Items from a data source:
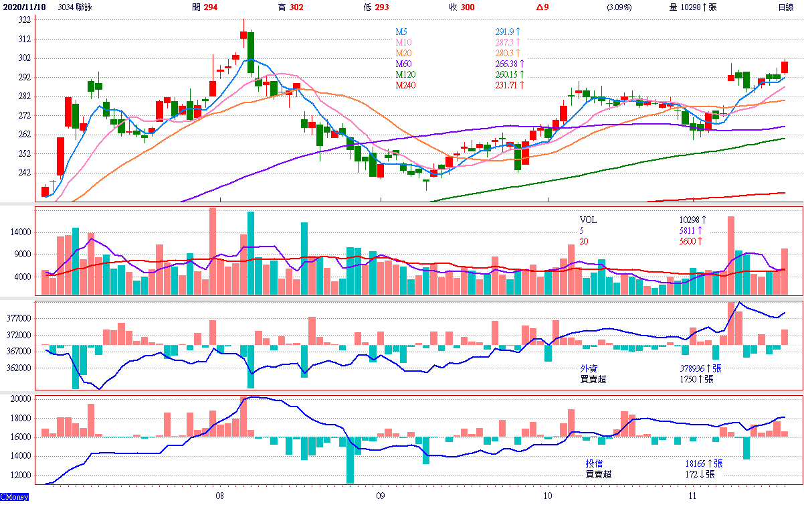
Task: Click the stock name 3034 聯詠
Action: click(77, 7)
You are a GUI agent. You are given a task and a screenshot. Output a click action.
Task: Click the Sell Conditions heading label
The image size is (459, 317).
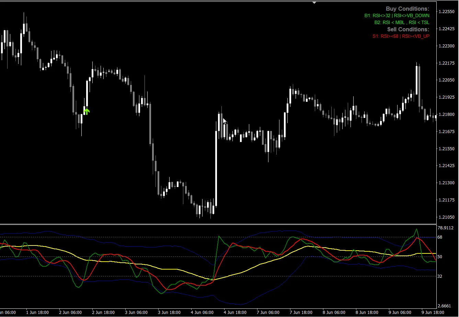tap(408, 29)
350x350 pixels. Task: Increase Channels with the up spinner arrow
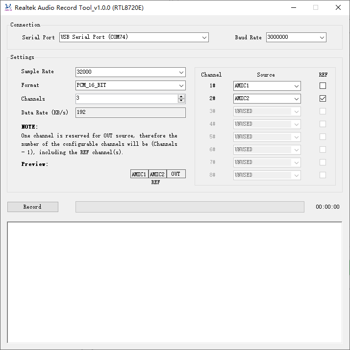click(181, 96)
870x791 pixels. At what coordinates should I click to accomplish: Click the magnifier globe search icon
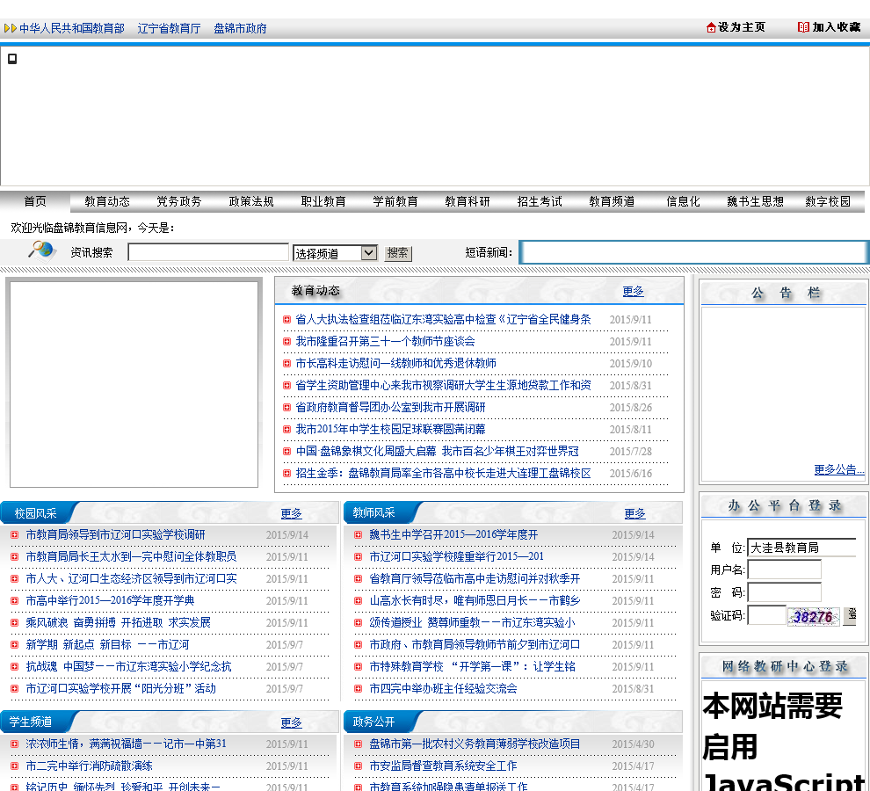(41, 250)
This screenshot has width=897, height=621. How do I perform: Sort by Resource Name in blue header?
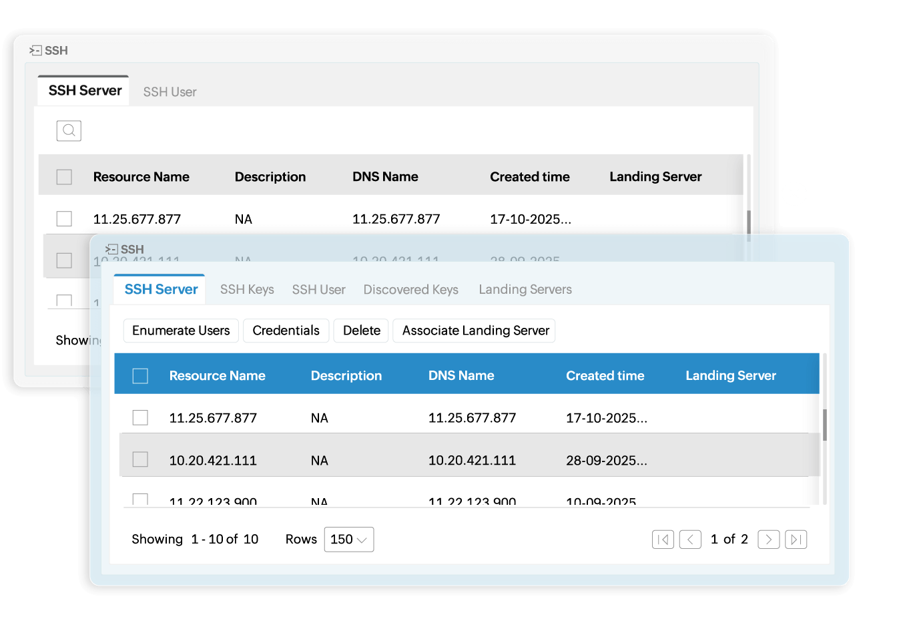pos(217,376)
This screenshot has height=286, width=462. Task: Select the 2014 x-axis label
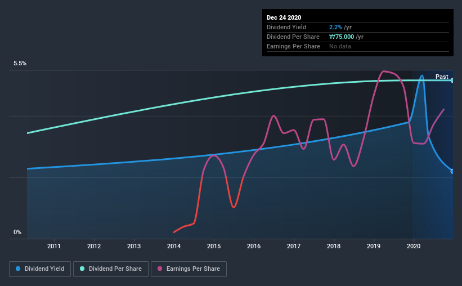(174, 246)
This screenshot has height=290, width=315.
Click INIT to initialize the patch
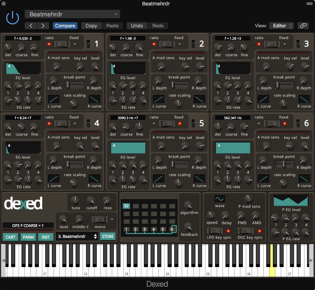point(46,236)
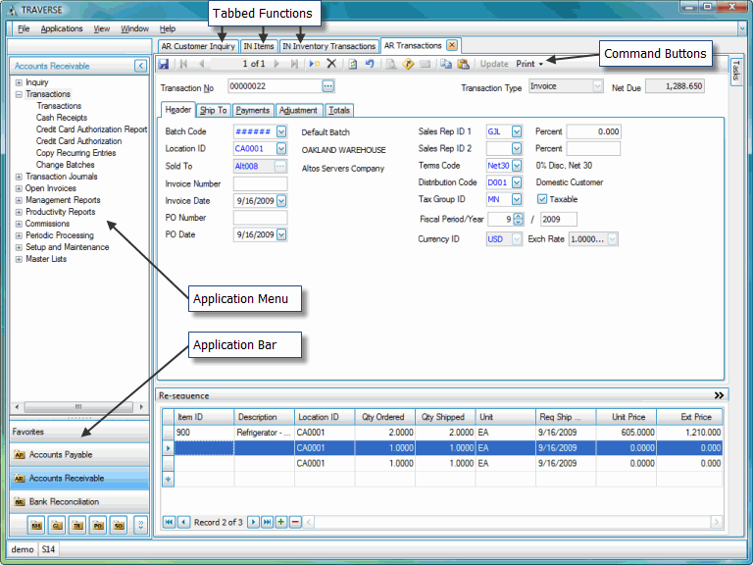
Task: Click into the Invoice Number field
Action: click(260, 183)
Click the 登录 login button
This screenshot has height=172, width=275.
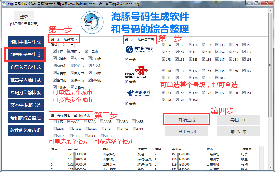(24, 17)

*Task item*.
Above are the records; set down exactly the lines from the line containing "Click INIT to initialize the patch" through their last line, leaving every picture out.

*Answer to the exercise*.
Click INIT to initialize the patch
point(46,236)
Task: Click into the Invoice Number field
Action: click(260, 183)
Click the 登录 login button
This screenshot has height=172, width=275.
(24, 17)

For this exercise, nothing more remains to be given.